En cierto sentido, la situación podía desestabilizar a cualquiera. Dejaba a Leclerc el día antes en un estado cercano al de un neumático reventado y me recuperaba a sesenta kilómetros de ahí, en un caos de piedras, emergiendo de los abismos para extraer a un tipo cuya existencia, claramente, había acortado.

A su izquierda, Del Piero se ajustaba su impecable traje sastre. Incluso sacada del sueño de forma precipitada, se había dado el tiempo de hacerse la raya negra con el delineador de ojos y retorcer su cabellera pelirroja en un grueso moño.

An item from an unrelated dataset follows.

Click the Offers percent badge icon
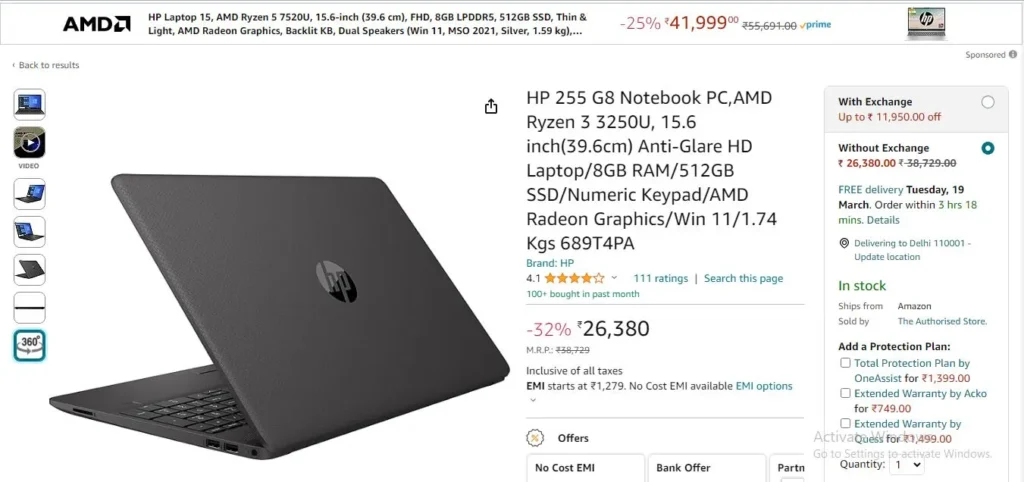This screenshot has height=482, width=1024. tap(535, 438)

El orden y la belleza.

Retomé la historia desde el principio… El mensaje grabado en una columna de la iglesia… Mi visita a casa de Paul Legendre… «El tímpano de la Cortesana»… La superposición de los códigos, que me había llevado a Chaume-en-Brie… Y luego allí, ante el abismo y sus aguas negras.

—¿Y dice que le han robado ese segundo trozo del código, lo que implica que no tenemos ningún rastro de él?

Con la clase de una buena bruja, la comisaria golpeaba ahí donde dolía.

—Fue mala suerte… —repliqué sin disimular un gran cansancio—. En el lugar inapropiado…, en el momento inapropiado…

—De ahí la utilidad de intervenir en equipo. ¿Por qué cree que existen los procedimientos?

—Me…

—¿Me permite? —intervino Leclerc llevándome aparte. De un movimiento seco, Del Piero se giró y encendió la llama de un mechero.

—Escucha, Shark —dijo el comisario de división—. Vamos a hacer lo habitual en este tipo de situación. Vas a acompañarnos a la central para que grabemos tu declaración e intentemos aclarar este follón.

—Un interrogatorio como es debido, ¿verdad?

—Pero ¿qué te has creído? ¿Que estás por encima de la ley? ¡Pierdes indicios, penetras en plena noche en casa de la gente sin orden judicial, registras la barraca y venimos a encontrarte, cubierto de sangre, con un moribundo en brazos! ¡Cualquiera estaría ya en retención! ¡Considérate afortunado de que lo tomemos con calma! ¡Joder! ¿A qué juegas?

A pocos metros, en la orilla del foso ensangrentado, Del Piero pataleaba, brazos cruzados y pitillo en los labios. Por supuesto, disfrutaba de toda la conversación.